「睡眠中に1回でも起きて排尿すれば『夜間頻尿』に該当します。ただし、加齢とともに抗利尿ホルモンの分泌は減少するといわれているので、1回なら仕方のない範囲と考えてよいでしょう。ただし2回以上になると注意が必要です」(前出・近藤医師)
夜間頻尿との関係性が指摘されるのは、心筋梗塞や心不全など、心機能が低下する病気だ。
「心臓は血液を全身に循環させるポンプの働きをしており、正常であれば起立した状態で全身に血液を送る力があります。しかし、心機能が低下すると、起きている間は血液がうまく循環しないのに、横臥状態になると血流が回復して腎臓で作られる尿が増える。その結果、夜間にトイレに行くことが増えるのです。重症な心不全になると、起きている間に尿がほとんど出なくなります。

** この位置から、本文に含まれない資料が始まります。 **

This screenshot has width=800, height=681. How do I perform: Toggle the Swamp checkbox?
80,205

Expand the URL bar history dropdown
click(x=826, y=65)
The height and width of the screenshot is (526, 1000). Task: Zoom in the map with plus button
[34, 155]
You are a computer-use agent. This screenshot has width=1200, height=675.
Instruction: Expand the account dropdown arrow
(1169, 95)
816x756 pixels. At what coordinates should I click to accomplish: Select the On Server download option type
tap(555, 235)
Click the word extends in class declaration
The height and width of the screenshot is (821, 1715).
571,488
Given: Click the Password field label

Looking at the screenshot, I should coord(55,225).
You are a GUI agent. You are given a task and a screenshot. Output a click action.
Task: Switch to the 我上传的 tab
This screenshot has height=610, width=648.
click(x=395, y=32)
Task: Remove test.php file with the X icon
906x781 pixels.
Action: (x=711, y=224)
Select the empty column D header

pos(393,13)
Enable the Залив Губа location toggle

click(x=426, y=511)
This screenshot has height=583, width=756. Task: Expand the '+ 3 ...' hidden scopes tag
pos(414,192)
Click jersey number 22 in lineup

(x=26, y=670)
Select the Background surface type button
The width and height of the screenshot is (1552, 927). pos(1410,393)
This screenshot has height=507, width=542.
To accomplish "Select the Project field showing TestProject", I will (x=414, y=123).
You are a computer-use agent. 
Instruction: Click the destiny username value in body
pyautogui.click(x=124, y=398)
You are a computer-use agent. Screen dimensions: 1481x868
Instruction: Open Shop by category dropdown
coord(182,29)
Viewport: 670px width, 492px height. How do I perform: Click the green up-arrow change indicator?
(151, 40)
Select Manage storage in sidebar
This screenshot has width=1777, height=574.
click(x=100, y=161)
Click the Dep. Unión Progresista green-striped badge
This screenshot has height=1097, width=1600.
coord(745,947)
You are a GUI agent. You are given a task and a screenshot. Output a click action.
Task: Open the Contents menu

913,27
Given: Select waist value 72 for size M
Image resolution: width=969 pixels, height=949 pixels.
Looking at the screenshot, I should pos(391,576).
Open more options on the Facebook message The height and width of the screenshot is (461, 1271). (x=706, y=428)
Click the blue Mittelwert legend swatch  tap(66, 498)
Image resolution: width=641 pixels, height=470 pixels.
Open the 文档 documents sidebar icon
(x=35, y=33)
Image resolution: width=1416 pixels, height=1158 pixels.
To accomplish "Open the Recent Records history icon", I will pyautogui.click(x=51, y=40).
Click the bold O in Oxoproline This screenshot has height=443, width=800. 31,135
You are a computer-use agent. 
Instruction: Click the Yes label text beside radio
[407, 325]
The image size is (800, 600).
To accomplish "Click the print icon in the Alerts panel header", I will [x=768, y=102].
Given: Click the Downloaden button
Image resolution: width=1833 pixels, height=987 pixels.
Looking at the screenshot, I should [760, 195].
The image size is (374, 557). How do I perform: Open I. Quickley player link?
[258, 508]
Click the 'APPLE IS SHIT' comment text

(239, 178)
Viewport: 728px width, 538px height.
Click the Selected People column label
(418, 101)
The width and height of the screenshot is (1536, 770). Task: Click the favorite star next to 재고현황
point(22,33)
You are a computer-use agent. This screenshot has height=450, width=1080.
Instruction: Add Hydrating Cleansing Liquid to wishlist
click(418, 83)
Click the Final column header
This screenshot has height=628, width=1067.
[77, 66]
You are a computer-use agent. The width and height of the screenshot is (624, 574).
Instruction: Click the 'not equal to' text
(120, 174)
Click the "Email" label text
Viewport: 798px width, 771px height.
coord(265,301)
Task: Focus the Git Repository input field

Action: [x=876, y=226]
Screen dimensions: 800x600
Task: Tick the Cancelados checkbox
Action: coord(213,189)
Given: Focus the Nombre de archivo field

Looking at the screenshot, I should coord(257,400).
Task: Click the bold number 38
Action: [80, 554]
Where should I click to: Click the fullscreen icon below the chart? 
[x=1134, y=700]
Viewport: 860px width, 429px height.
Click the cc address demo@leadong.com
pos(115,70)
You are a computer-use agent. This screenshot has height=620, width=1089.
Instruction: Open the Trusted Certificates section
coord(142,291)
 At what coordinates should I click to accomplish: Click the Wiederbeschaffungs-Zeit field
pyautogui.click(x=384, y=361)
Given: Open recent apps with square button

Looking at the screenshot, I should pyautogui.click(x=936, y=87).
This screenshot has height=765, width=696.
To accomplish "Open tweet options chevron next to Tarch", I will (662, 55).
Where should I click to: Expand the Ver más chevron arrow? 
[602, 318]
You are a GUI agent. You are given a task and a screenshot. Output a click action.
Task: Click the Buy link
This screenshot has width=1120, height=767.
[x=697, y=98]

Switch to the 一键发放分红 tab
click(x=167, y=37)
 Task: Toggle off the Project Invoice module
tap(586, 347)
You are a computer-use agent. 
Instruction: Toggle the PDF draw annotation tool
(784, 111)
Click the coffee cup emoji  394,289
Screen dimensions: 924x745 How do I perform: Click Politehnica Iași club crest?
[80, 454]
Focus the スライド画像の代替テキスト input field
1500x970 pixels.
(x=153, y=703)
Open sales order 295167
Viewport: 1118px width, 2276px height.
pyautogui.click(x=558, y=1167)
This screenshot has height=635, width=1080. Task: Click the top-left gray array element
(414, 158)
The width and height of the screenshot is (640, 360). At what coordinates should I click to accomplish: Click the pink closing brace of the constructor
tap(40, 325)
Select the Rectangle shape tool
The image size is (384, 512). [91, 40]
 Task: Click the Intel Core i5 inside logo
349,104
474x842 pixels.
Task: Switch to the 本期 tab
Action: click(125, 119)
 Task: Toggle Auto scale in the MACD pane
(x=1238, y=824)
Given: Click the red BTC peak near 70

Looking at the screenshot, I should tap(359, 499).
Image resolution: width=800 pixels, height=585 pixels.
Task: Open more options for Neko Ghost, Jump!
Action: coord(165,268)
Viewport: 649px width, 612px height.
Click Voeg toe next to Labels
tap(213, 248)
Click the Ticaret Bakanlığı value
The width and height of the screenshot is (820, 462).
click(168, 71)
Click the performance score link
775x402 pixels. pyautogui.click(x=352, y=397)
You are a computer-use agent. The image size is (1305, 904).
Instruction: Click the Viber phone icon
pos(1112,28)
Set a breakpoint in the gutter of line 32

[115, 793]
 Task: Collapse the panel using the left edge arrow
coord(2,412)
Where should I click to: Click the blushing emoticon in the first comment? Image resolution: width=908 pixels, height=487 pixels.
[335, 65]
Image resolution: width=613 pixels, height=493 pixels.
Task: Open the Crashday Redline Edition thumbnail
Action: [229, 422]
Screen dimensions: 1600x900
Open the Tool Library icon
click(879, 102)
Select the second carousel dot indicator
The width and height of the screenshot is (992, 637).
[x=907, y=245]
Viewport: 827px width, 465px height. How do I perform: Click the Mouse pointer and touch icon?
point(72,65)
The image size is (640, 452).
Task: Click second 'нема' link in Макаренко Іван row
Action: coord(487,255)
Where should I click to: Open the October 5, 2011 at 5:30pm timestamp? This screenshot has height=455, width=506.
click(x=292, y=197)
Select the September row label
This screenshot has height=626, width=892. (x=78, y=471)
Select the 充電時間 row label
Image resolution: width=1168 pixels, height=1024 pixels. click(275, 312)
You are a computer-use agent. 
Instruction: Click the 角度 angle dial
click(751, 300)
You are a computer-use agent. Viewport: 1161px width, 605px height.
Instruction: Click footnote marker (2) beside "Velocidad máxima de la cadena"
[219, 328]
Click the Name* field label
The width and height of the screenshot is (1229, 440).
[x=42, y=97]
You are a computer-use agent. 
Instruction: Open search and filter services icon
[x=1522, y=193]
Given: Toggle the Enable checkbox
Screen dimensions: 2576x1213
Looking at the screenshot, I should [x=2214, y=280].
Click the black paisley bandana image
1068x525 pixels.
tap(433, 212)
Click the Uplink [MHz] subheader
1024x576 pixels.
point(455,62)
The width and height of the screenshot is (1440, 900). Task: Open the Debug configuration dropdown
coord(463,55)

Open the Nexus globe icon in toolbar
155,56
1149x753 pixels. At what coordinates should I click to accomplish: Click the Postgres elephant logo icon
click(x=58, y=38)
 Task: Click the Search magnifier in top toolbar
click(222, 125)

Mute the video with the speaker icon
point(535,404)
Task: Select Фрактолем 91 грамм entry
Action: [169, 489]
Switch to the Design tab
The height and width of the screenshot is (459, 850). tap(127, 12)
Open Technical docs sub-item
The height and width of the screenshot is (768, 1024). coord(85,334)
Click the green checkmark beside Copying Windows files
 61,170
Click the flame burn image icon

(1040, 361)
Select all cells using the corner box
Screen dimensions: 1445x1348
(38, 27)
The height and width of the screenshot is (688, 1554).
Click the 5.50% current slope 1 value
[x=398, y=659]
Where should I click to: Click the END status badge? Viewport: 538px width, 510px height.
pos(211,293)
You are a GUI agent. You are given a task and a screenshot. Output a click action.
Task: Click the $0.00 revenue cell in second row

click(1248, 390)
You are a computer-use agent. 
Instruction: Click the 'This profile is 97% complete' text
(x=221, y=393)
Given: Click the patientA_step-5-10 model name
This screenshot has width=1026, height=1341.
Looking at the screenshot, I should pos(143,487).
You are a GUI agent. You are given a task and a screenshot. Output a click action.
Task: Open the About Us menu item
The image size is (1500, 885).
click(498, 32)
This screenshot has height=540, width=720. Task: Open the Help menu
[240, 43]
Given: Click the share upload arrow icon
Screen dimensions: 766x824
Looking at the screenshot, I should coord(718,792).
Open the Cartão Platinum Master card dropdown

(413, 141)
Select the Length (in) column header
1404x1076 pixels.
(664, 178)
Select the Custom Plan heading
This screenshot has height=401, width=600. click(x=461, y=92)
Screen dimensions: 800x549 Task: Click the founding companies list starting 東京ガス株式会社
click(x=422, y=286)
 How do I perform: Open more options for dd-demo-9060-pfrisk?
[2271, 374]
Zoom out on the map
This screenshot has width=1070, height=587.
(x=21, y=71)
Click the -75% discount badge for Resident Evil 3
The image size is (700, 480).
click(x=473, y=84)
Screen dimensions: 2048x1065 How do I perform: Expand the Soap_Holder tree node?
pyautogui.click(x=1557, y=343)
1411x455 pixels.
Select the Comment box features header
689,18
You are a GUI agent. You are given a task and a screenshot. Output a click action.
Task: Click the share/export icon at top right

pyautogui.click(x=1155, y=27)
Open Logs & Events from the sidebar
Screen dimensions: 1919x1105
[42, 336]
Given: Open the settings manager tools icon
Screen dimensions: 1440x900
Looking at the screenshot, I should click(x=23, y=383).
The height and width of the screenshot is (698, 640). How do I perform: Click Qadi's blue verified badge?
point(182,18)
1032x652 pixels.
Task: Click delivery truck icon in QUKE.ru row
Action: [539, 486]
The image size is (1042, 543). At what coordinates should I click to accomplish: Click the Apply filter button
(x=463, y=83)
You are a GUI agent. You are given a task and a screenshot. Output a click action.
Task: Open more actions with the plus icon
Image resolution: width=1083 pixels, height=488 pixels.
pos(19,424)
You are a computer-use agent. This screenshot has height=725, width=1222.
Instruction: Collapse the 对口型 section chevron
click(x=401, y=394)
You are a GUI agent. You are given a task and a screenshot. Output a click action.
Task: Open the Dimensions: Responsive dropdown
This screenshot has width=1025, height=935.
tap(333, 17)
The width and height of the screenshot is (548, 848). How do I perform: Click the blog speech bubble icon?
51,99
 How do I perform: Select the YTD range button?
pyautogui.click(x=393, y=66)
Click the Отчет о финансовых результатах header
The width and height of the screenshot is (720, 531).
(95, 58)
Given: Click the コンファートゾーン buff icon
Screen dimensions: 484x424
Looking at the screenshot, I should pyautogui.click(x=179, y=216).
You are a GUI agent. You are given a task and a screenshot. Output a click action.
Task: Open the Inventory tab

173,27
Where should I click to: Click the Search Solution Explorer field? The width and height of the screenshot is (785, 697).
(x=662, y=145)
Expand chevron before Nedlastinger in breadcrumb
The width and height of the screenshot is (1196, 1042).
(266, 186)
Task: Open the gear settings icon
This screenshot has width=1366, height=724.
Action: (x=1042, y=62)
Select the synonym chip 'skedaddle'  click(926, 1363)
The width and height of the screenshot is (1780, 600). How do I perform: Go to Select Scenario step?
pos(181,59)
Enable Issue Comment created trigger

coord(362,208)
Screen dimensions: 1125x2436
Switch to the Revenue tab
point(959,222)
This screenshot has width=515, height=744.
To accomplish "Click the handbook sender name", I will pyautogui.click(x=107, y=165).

起床時に尿量が減ったときも注意が必要です」(順天堂大学医学部附属順天堂医院泌尿器科の磯谷周治医師)
また、脳卒中により脳と膀胱を結ぶ神経に障害が起きると、勝手に尿を出してしまう「過活動膀胱」の症状が出て、夜間頻尿が起こる。
日本女子衛生短期大学の関博人教授が行なった研究によれば、脳卒中を起こした患者85人のうち30.6%(26人)に、発症の3か月前から夜間頻尿が認められていた。尿は多すぎても少なすぎても、異変の兆候なのだ。